Limitations & Future Work¶
- No Guarantee of Complete Posterior Sampling: Unlike traditional shooting methods, this method does not guarantee complete sampling from the path posterior distribution. Although the authors mitigate this through generative model encoding/decoding stochasticity and combination with MD/umbrella sampling, theoretical guarantees are still lacking.
- Dependence on Pretrained Model Quality: The performance ceiling of OM optimization is dictated by the quality of the score estimation of the pretrained generative model. If some regions are poorly learned, the optimized paths may deviate from physical ones.
- Computational Overhead of the Divergence Term: The divergence term \(\nabla \cdot \mathbf{s}_{\theta^*}\) in the Full OM action incurs significant computational cost even with the Hutchinson estimator, which may become a bottleneck for very large systems.
- Applicability to Coarse-Grained Protein Systems: The fast-folding protein experiments utilize a C\(\alpha\) coarse-grained representation; extensibility to all-atom systems remains to be verified.
- Sensitivity to Initial Path: Although latent space interpolation outperforms configuration space interpolation, the choice of the initial path may still dictate which path the optimization converges to in complex free-energy landscapes.
Related Work & Insights¶
- vs.

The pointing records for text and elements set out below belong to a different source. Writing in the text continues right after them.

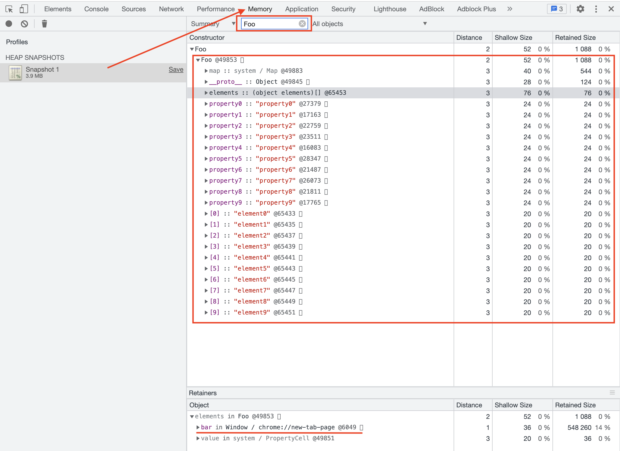Sort by the Retained Size column header
The height and width of the screenshot is (451, 620).
[575, 38]
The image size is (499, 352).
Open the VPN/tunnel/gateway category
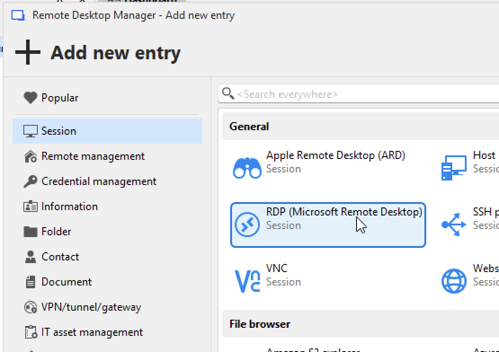[91, 307]
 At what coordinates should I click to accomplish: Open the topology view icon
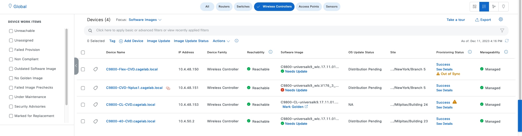tap(494, 7)
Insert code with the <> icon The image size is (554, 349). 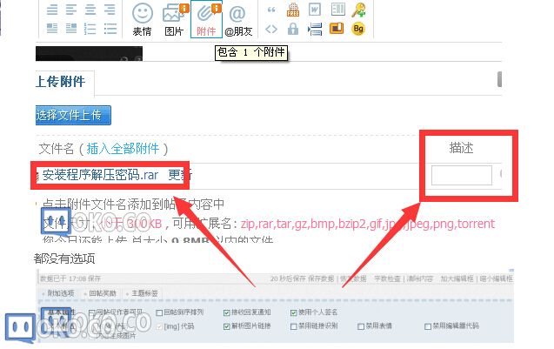[271, 29]
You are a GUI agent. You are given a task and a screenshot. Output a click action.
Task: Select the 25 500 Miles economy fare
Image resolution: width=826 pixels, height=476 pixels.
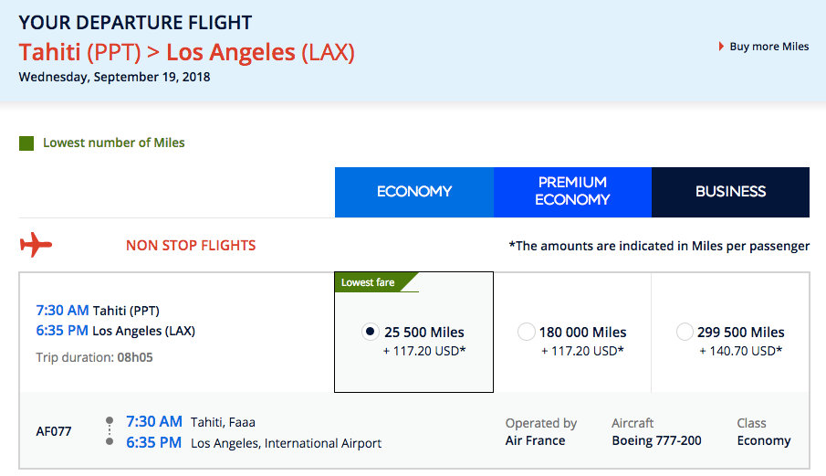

Traditional TPS (Shooting / Metadynamics): Traditional methods require system-specific CV definitions or massive MD simulations. Ours does not rely on CVs and does not require system-specific training, reaching 2–5 orders of magnitude higher computational efficiency. However, traditional methods offer theoretical guarantees on distribution completeness.
- vs. ML-TPS (Reinforcement Learning / h-transform): Works like Das et al. (2021) and Du et al. (2024) require training control policies for each specific system. Ours achieves zero-shot reuse of pretrained models, offering better scalability, though it cannot guarantee the exact path distribution like h-transform methods.
- vs. Boltzmann Generators (Noé et al., 2019): Boltzmann Generators produce independent configuration samples without considering path information. Ours utilizes similar model classes but incorporates time-dependent path optimization.
- vs. Arts et al., 2023 (Score as Force Field): This work uses the diffusion model score as a force field for MD simulation. Ours further integrates the score with the OM action functional, bypassing the entire computational overhead of step-by-step MD simulation.
- Insight: As an "interpolation on a manifold" method, OM action minimization can in principle be extended to any data modality—such as images, videos, and audio—as long as a pretrained generative model is available to provide score functions.
Rating¶
- Novelty: ⭐⭐⭐⭐⭐ The perspective of combining OM functional with generative models is highly original, unifying diffusion models and flow matching.
- Experimental Thoroughness: ⭐⭐⭐⭐ Progressively validated across four systems (2D \(\rightarrow\) dipeptide \(\rightarrow\) protein \(\rightarrow\) tetrapeptide), although validation on all-atom systems remains insufficient.
- Writing Quality: ⭐⭐⭐⭐⭐ Rigorous theoretical derivations, with an excellent integration of physical intuition and mathematical formulation.
- Value: ⭐⭐⭐⭐⭐ Defines a new paradigm: zero-shot repurposing of pretrained generative models for TPS, which becomes increasingly valuable as model scale grows.